Here was a message, which every slave, however ignorant and illiterate could read.
His instinct would tell him, wherever he saw the pictured horror, that a friend, not an enemy, had drawn it, but for what purpose?
What was the secret meaning, which he was to extract from a portrayal of his woes at once so real and terrible.
Was it to be a man, to seize the knife, the torch, to slay and burn his way to the rights and estate of a man?
Garrison had put no such bloody import into the cut. It was designed not to appeal to the passions of the slaves, but to the conscience of the North.
But the South did not so read it, was incapable, in fact, of so reading it. What it saw was a shockingly realistic representation of the wrongs of the slaves, the immediate and inevitable effect of which upon the slaves would be to incite them to sedition, to acts of revenge.
Living as the slaveholders were over mines of powder and dynamite, it is not to be marveled at that the first flash of danger filled them with apprehension and terror.

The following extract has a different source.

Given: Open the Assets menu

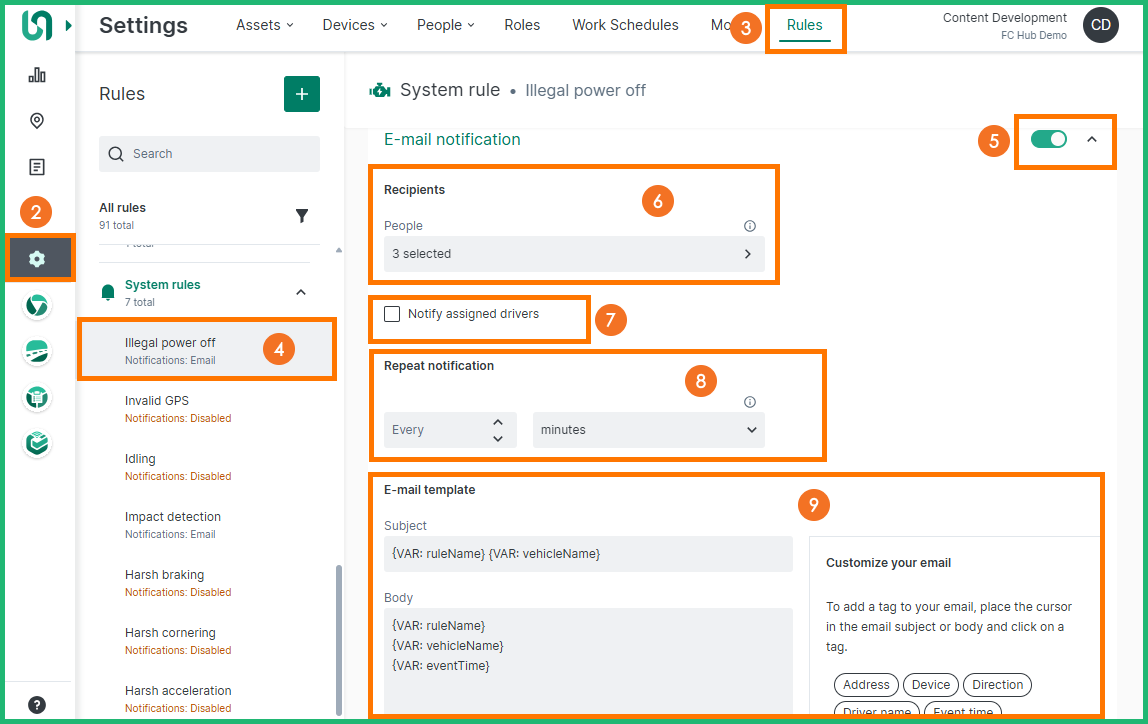Looking at the screenshot, I should 265,25.
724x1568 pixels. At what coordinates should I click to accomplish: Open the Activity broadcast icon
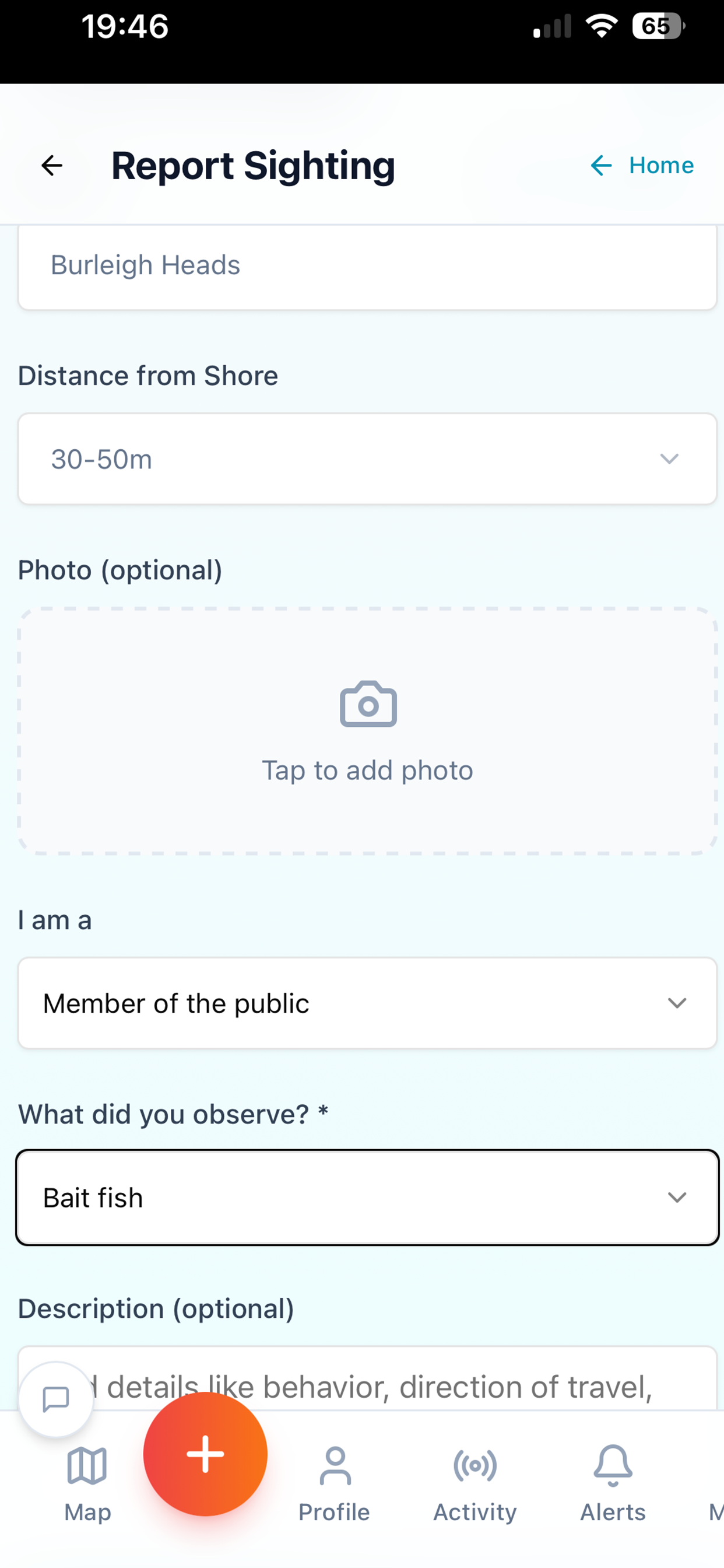click(475, 1466)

The awful memories of San Domingo flamed red and dreadful against the dark background of every Southern plantation and slave community.
In the “belly” of the Liberator's picture were many San Domingos.
Extreme fear is the beginning of madness; it is, indeed, a kind of madness.
The South was suddenly plunged into a state of extreme fear toward which the Liberator and “Walker's appeal” were hurrying it, by one of those strange accidents or coincidences of history.